The issue was reported here originally:
https://lore.kernel.org/linux-ext4/4d18326e-9ca2-d0cb-7cb8-cb56981280da@xxxxxxxxxxxxx/

But it looks like issue related to recent work for SCSI MQ.

They can only create with hisi_sas v3 hw. I could not create with 
megaraid sas on the same dev platform or hisi_sas on a similar dev board.
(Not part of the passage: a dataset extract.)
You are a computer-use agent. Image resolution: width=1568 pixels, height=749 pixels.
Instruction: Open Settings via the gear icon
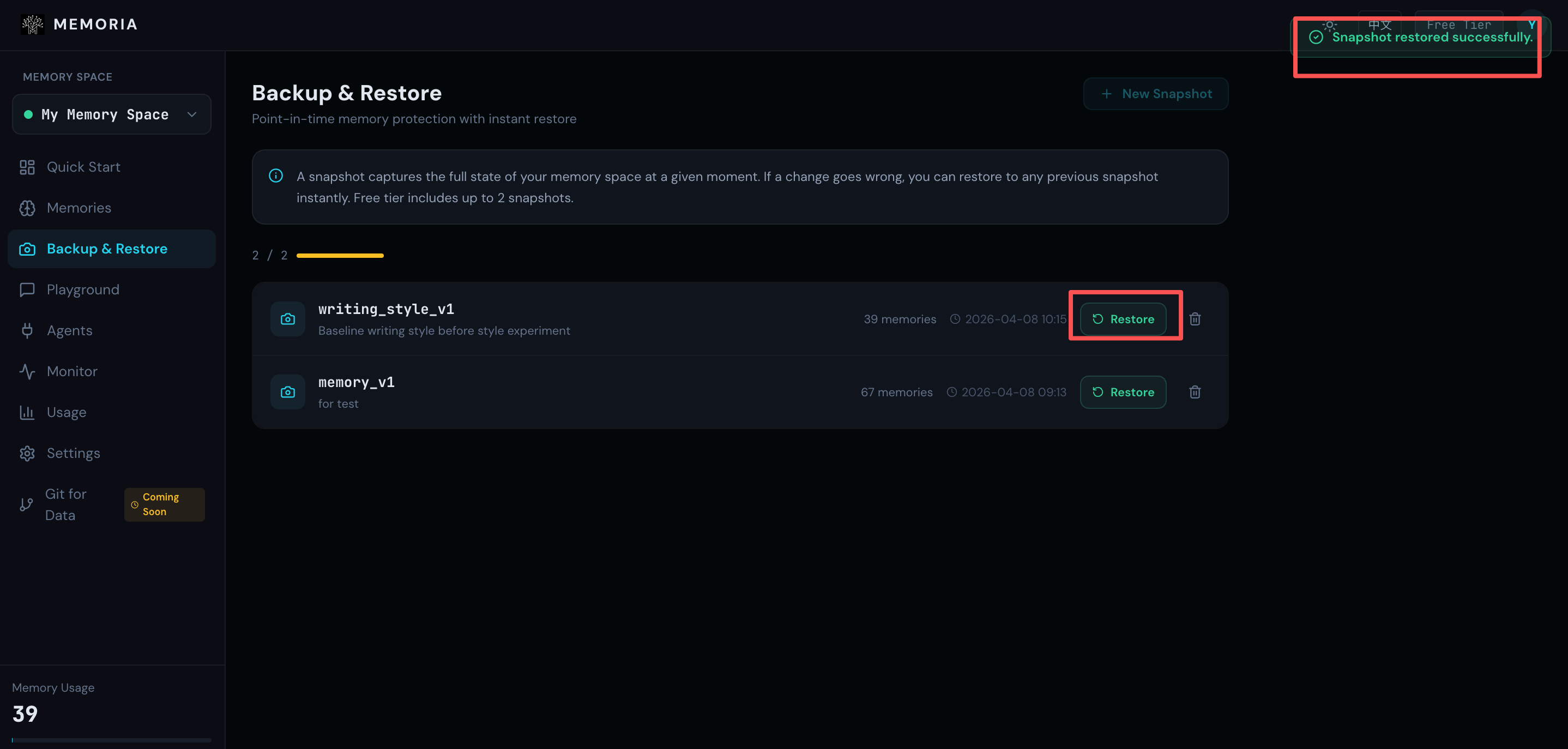click(x=27, y=454)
Reverting "scsi: core: Only re-run queue in scsi_end_request() if device 
queue is busy" seems solve the issue. Also, checking out to patch prior 
to "scsi: hisi_sas: Switch v3 hw to MQ" seems to not have the issue.
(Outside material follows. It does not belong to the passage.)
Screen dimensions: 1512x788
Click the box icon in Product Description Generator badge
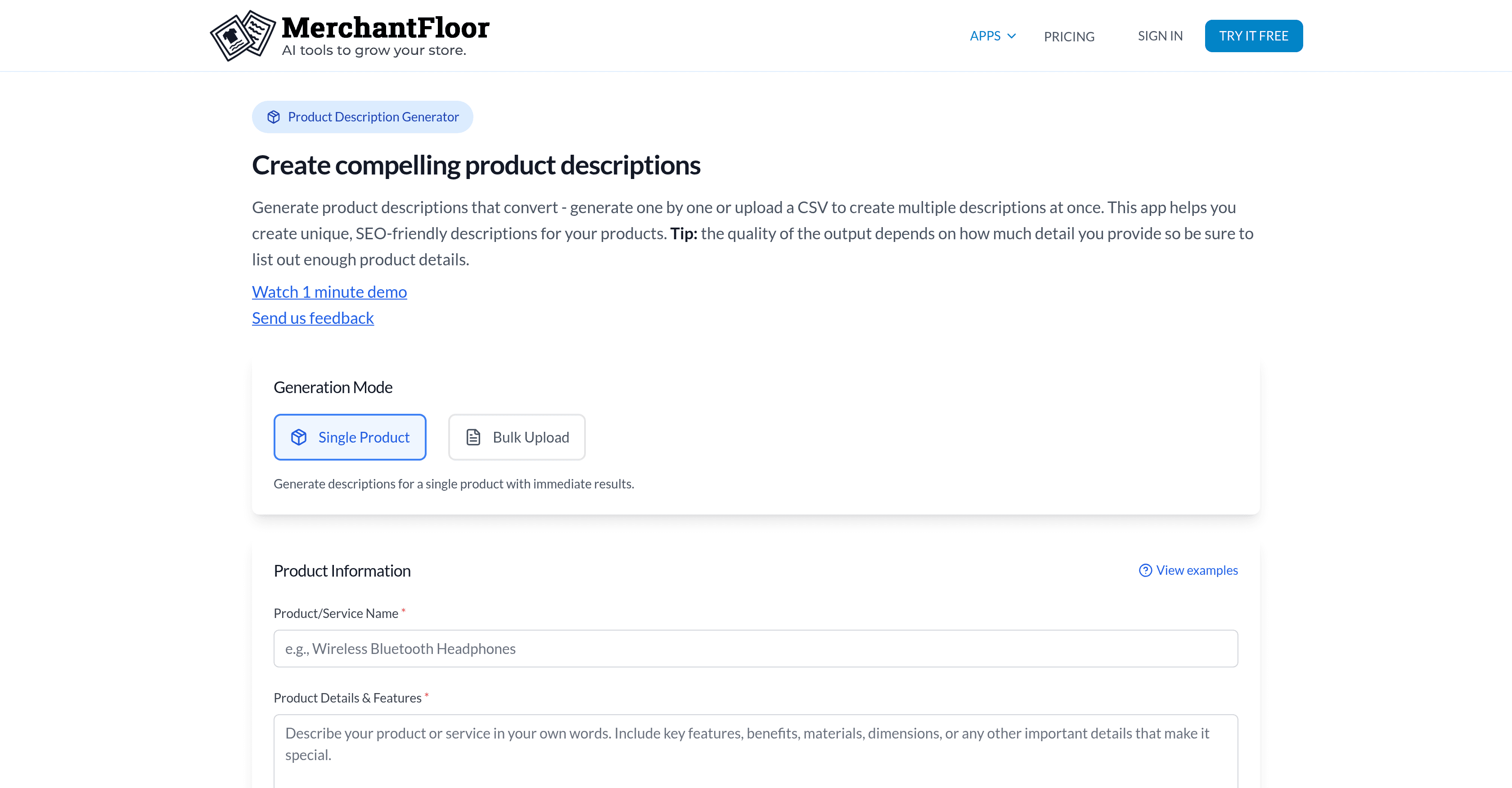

It occurs on SATA disks only, rather than SAS disks also, it seems. 
Maybe related to IO depth being smaller on SATA disk (32 vs 64), which 
can cause budget fail.

"mq-deadline" and "none" schedulers look to have the issue.
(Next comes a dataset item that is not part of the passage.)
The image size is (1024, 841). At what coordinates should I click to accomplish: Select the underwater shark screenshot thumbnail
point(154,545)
@Kashyap, have you guys tested megaraid sas much for this?

Thanks,
John

Block debugfs info is as follows:

estuary:/sys/kernel/debug/block/sda/hctx8$ cat
active cpu101/ cpu96/ cpu99/ dispatch_busy io_poll sched_tags tags
busy cpu102/ cpu97/ ctx_map dispatched queued sched_tags_bitmap tags_bitmap
cpu100/ cpu103/ cpu98/ dispatch flags run state type
estuary:/sys/kernel/debug/block/sda/hctx8$ cat cpu
cpu100/ cpu101/ cpu102/ cpu103/ cpu96/ cpu97/ cpu98/ cpu99/
estuary:/sys/kernel/debug/block/sda/hctx8$ cat cpu
cpu100/ cpu101/ cpu102/ cpu103/ cpu96/ cpu97/ cpu98/ cpu99/
estuary:/sys/kernel/debug/block/sda/hctx8$ cat cpu96/
completed default_rq_list dispatched merged poll_rq_list read_rq_list
estuary:/sys/kernel/debug/block/sda/hctx8$ cat cpu96/dispatched
0 0
estuary:/sys/kernel/debug/block/sda/hctx8$ cat cpu97/dispatched
0 0
estuary:/sys/kernel/debug/block/sda/hctx8$ cat cpu98/dispatched
0 0
estuary:/sys/kernel/debug/block/sda/hctx8$ cat cpu99/dispatched
0 0
estuary:/sys/kernel/debug/block/sda/hctx8$ cat cpu100/dispatched
3 0
estuary:/sys/kernel/debug/block/sda/hctx8$ cat cpu100/completed
2 0
estuary:/sys/kernel/debug/block/sda/hctx8$
estuary:/sys/kernel/debug/block/sda/hctx8$
estuary:/sys/kernel/debug/block/sda/hctx8$ cat state
SCHED_RESTART
estuary:/sys/kernel/debug/block/sda/hctx8$ ls
active cpu101 cpu96 cpu99 dispatch_busy io_poll sched_tags tags
busy cpu102 cpu97 ctx_map dispatched queued sched_tags_bitmap tags_bitmap
cpu100 cpu103 cpu98 dispatch flags run state type
estuary:/sys/kernel/debug/block/sda/hctx8$ cat dispatch
000000007abb596e {.op=FLUSH, .cmd_flags=PREFLUSH, 
.rq_flags=FLUSH_SEQ|MQ_INFLIGHT|DONTPREP, .state=idle, .tag=21, 
.internal_tag=-1, .cmd=opcode=0x35 35 00 00 00 00 00 00 00 00 00, 
.retries=0, .result = 0x0, .flags=TAGGED|INITIALIZED|3, .timeout=60.000, 
allocated 2208.876 s ago}
estuary:/sys/kernel/debug/block/sda/hctx8$

On cpu100, it seems completed is less than number dispatched.